───── Supplied records
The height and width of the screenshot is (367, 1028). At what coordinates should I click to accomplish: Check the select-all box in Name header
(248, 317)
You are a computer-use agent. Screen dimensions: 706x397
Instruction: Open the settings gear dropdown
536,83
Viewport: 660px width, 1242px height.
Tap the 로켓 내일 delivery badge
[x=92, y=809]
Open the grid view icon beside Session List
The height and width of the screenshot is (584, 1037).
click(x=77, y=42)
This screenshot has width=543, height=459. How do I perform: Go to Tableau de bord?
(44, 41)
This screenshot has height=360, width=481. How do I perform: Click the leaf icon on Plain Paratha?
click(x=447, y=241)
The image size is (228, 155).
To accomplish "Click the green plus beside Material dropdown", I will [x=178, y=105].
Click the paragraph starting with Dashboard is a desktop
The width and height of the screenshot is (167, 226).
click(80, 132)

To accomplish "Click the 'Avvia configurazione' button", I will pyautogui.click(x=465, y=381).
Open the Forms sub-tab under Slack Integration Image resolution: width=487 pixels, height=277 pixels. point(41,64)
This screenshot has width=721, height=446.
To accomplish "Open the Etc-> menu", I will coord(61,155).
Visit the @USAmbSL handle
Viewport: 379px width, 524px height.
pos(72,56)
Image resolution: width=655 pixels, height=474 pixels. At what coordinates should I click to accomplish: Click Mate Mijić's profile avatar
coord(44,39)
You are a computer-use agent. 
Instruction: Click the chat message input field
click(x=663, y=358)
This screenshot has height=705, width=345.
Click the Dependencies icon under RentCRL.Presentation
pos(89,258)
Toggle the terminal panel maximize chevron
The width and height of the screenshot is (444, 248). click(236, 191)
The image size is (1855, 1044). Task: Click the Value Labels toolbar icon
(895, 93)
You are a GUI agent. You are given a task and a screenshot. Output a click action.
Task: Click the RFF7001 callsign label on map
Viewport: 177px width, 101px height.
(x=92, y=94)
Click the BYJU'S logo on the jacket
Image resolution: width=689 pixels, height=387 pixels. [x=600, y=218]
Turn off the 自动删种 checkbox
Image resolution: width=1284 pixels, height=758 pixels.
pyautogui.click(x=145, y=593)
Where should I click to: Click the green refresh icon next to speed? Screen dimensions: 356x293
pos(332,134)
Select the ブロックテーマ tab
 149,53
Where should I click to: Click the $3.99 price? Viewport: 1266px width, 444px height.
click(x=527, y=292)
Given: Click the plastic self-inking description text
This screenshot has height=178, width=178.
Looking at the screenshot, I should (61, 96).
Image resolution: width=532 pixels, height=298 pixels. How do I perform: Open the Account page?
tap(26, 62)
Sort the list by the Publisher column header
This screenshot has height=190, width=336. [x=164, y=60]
──────────
#### What you have to do
Can you copy out the entries above word for word, starting at the line that contains "The image size is (228, 155)." and ending after the line that contains "Open the Forms"?

#### Solution to this exercise
The image size is (228, 155).
To accomplish "Click the green plus beside Material dropdown", I will [x=178, y=105].
Click the paragraph starting with Dashboard is a desktop
The width and height of the screenshot is (167, 226).
click(80, 132)

To accomplish "Click the 'Avvia configurazione' button", I will pyautogui.click(x=465, y=381).
Open the Forms sub-tab under Slack Integration Image resolution: width=487 pixels, height=277 pixels. point(41,64)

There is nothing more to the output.